> _PROBLEM STATEMENT_
Extend the article below on detecting radio waves from the cosmic dark ages, starting right after its final sentence.

> _QUOTED PASSAGE_
-=-=-

The study was led by Prof. Rennan Barkana from Tel Aviv University’s Sackler School of Physics and Astronomy and included his Ph.D. student Sudipta Sikder as well as collaborators from Japan, India, and the UK. Their novel conclusions have been published in the prestigious journal Nature Astronomy.

The researchers note that the cosmic dark ages (the period just before the formation of the first stars) can be studied by detecting radio waves that were emitted from the hydrogen gas that filled the Universe at that time. While a simple TV antenna can detect radio waves, the specific waves from the early Universe are blocked by the Earth’s atmosphere. They can only be studied from space, particularly the moon, which offers a stable environment, free of any interference from the Earth’s atmosphere or from radio communications. Of course, putting a telescope on the moon is no simple matter, but we are seeing an international space race in which many countries are trying to return to the moon with space probes and, eventually, astronauts. Space agencies in the U.S., Europe, China and India are searching for worthy scientific goals for lunar development, and the new research highlights the potential of detecting radio waves from the cosmic dark ages.

Colored computer simulation showing the temperature map of cosmic gas.

Looking Back Further Than Ever Before

Prof. Barkana explains: “NASA’s new James Webb space telescope discovered recently distant galaxies whose light we receive from early galaxies, around 300 million years after the Big Bang. Our new research studies an even earlier and more mysterious era: the cosmic dark ages, only 100 million years after the Big Bang. Computer simulations predict that dark matter throughout the Universe was forming dense clumps, which would later help form the first stars and galaxies. The predicted size of these nuggets depends on, and thus can help illuminate, the unknown properties of dark matter, but they cannot be seen directly. However, these dark matter clumps pulled in hydrogen gas and caused it to emit stronger radio waves. We predict that the cumulative effect of all this can be detected with radio antennas that measure the average radio intensity on the sky.”

-=-=-

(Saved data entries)
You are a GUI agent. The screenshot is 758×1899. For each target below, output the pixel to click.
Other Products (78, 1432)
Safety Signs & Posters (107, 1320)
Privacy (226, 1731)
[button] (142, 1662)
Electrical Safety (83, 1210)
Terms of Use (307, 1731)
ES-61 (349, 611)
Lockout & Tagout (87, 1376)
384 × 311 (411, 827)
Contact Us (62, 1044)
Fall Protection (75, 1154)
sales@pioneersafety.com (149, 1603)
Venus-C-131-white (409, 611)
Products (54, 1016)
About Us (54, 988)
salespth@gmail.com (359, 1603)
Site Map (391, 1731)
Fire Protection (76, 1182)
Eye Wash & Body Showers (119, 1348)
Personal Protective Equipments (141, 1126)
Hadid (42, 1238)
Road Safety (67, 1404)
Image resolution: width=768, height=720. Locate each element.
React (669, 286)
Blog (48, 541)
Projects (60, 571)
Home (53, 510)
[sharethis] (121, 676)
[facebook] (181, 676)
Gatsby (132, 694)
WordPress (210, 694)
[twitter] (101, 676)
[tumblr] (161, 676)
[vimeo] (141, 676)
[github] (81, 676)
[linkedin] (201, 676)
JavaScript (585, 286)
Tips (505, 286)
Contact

-=-=-

> _RESPONSE AREA_
This radio signal from the cosmic dark ages should be relatively weak, but if the observational challenges can be overcome, it will open new avenues for testing the nature of dark matter. When the first stars formed a short time later, in the period known as cosmic dawn, their starlight is predicted to have strongly amplified the radio wave signal. The signal from this later era should be easier to observe, and this can be done using telescopes on Earth, but the radio measurements will be more challenging to interpret, given the influence of star formation with all of its complexity. In this case, though, a great deal of complementary information is potentially available from large radio telescope arrays that will attempt to produce a complete map of the radio waves on the sky, looking for patterns of strong and weak emission that should also reveal the presence of the same dark matter clumps. Prof. Barkana is part of the largest such international collaboration, the Square Kilometre Array (SKA), which includes a massive array of 80,000 radio antennas currently being rolled out in Australia.

From Cosmic Dawn to Radio Maps

The researchers assess that the findings may be very significant for the scientific understanding of dark matter. In the present Universe, dark matter has had billions of years to interact with stars and galaxies, making it more difficult to decode its properties. In contrast, the pristine conditions in the early Universe offer a potentially perfect laboratory for astrophysicists.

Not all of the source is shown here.